Cavalli inselvatichiti

Da Wikipedia, l'enciclopedia libera.
Cavallo inselvatichito sulle Pentland Hills, in Scozia. I cavalli inselvatichiti, sebbene chiamati popolarmente cavalli «selvatici», non lo sono completamente: i loro antenati erano infatti animali domestici.

Con cavalli inselvatichiti o Cavallo selvaggio si definiscono tutti quei cavalli che vivono da poche generazioni allo stato brado e i cui antenati erano cavalli addomesticati. Gli esemplari più noti sono i cavalli «selvatici» degli Stati Uniti occidentali. Quando nel XV secolo i Conquistadores europei introdussero il cavallo nelle Americhe, alcuni esemplari fuggirono o furono abbandonati e sopravvissero adattandosi all'ambiente che presentava condizioni molto simili a quello di origine. Gli esempi più noti di tale processo selettivo sono i mustang. In Spagna e Portogallo, i cavalli inselvatichiti liberi sono noti come sorraia. Esistono anche popolazioni isolate di cavalli inselvatichiti in altri luoghi del pianeta: nell'isola di Sable (al largo delle coste della Nuova Scozia), nella New Forest (nell'Inghilterra meridionale) nell'isola di Assateague (al largo di quelle della Virginia). Si ritiene che alcuni di questi cavalli siano i discendenti di cavalli costretti a nuotare fino a terra durante i naufragi. Altri devono essere stati portati deliberatamente su varie isole dai coloni che li allevarono in libertà o li abbandonarono.

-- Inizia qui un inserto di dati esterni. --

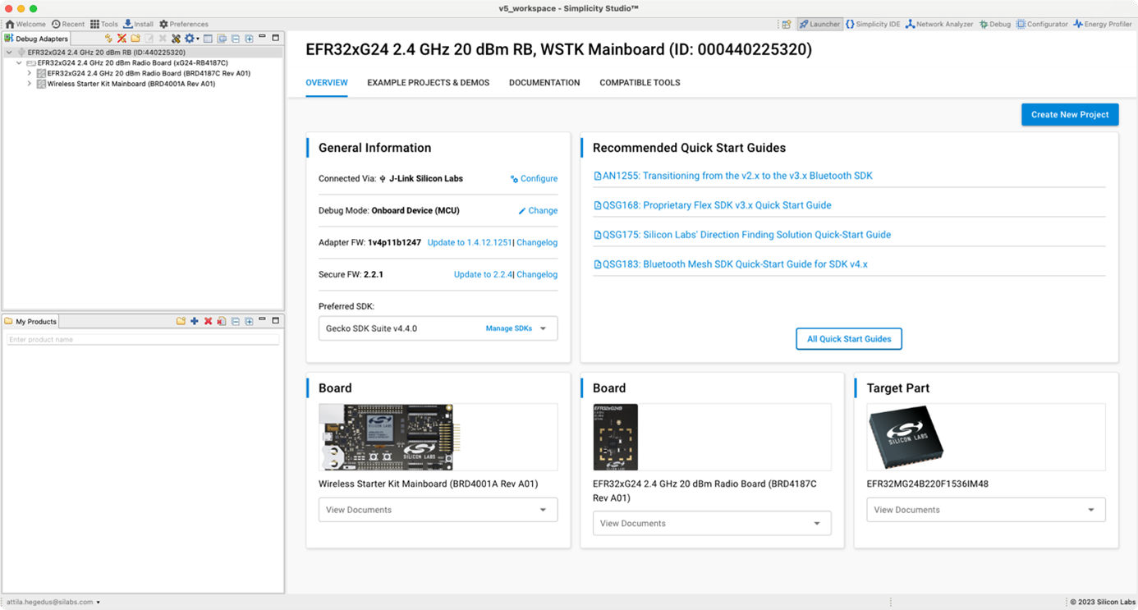Switch to the Simplicity IDE perspective
The image size is (1138, 610).
[x=873, y=24]
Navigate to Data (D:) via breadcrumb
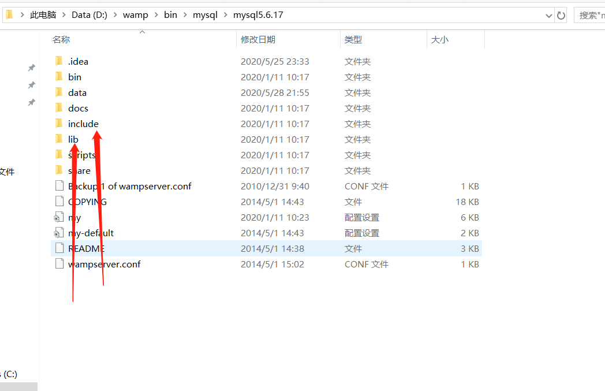The width and height of the screenshot is (605, 391). [89, 15]
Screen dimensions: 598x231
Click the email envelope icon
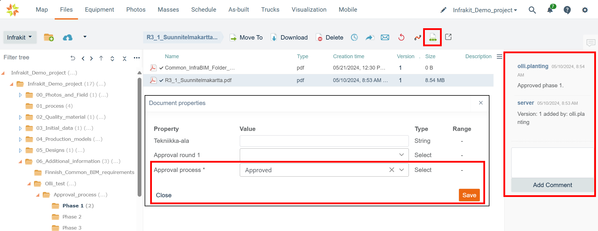(385, 38)
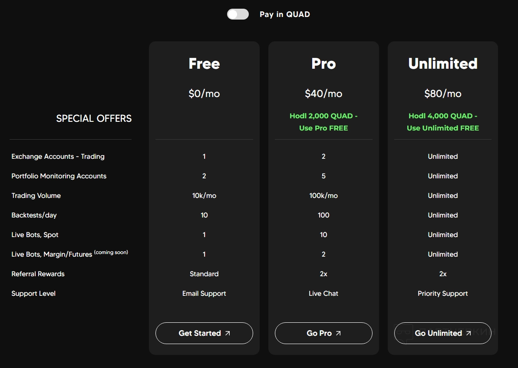Viewport: 518px width, 368px height.
Task: Click the Pro plan heading
Action: 323,64
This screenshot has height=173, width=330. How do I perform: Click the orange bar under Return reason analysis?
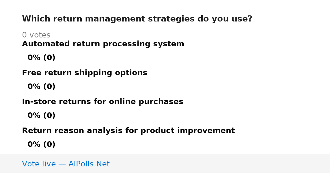[x=22, y=145]
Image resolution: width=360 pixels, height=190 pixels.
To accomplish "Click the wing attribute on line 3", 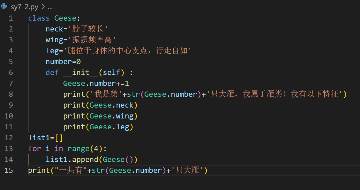I will point(54,40).
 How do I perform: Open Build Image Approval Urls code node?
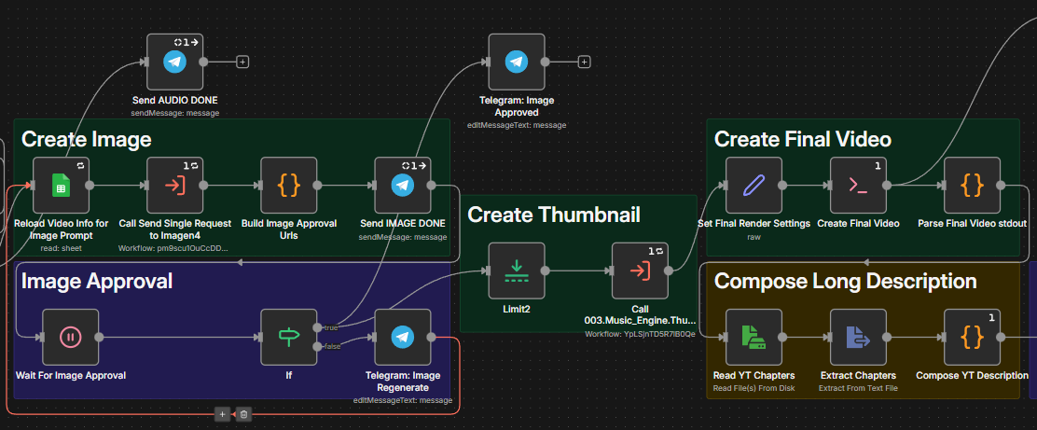(288, 185)
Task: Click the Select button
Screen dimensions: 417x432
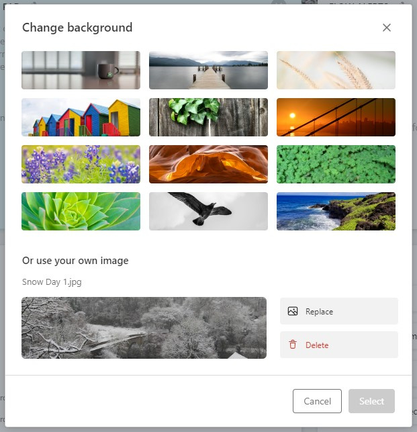Action: click(371, 401)
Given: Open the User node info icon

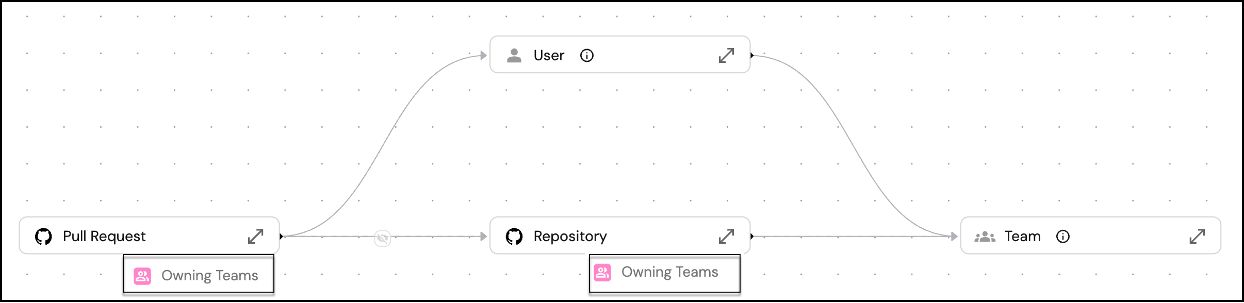Looking at the screenshot, I should [x=587, y=55].
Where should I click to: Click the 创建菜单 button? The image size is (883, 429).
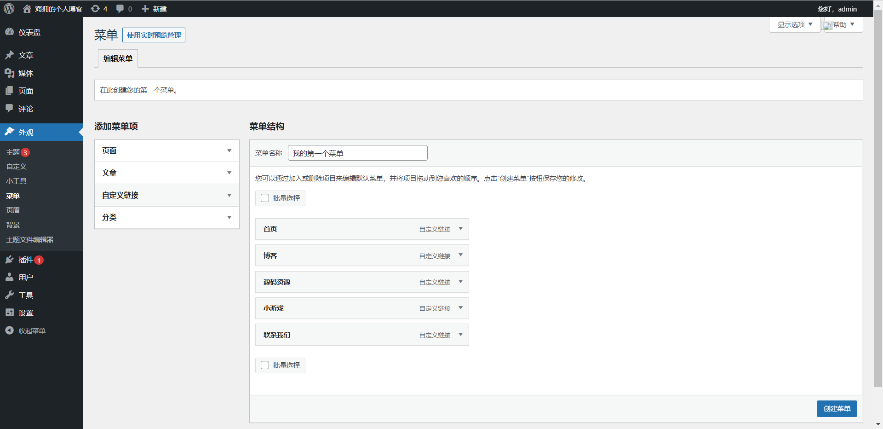(837, 409)
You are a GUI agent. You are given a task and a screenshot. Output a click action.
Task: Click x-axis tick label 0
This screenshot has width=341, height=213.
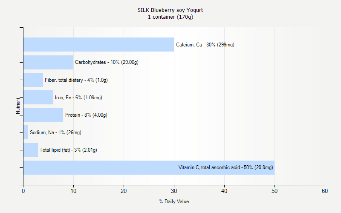tap(23, 191)
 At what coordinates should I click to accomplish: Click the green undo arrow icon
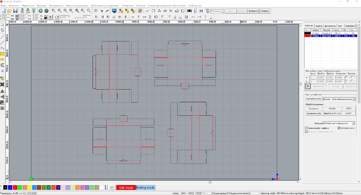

In Namibia numerosi cavalli vennero liberati dai coloni tedeschi che abbandonarono il territorio allo scoppio della I guerra mondiale. In Etiopia i kondudo furono avvistati per la prima volta nel 2008 e sono tuttora oggetto di studio.

Spesso più gruppi, generalmente composti da quattro a dodici individui, occupano contemporaneamente un territorio, costituendo così quella che viene definita popolazione. Occorre una popolazione di un centinaio di membri almeno per mantenere a lungo diversità genetica in un habitat isolato.

Ad oggi esistono le seguenti popolazioni di cavalli inselvatichiti:

  • Il Banker, della Carolina del Nord, zona "Outer Banks".
  • Il Brumby, in Australia.
  • Il pony Chincoteague dell'isola Assateague in Virgina e del Maryland, in stato tecnicamente semi-brado (dipenderebbe dall'uomo pur essendo libero).
  • Il rinselvatichito dell'isola Cumberland, davanti alla Georgia del Sud.
  • Il rinselvatichito del Delta del Danubio, nella foresta di Letea tra i rami Sulina e Chilia del delta.
  • Il Kaimanawa della Nuova Zelanda.
  • Il Kondudo. Gruppo unico e limitato del monte omonimo in Etiopia, a forte rischio di estinzione.
  • Il Misaki, Giapponese, pure a rischio.
  • I Mustang, oltre 50.000, protetti negli Stati Uniti dell'Ovest. Spesso semi-bradi.
  • Il Cavallo del Namib, in Namibia.
  • Il Pony della New Forest, Hampshire, Inghilterra.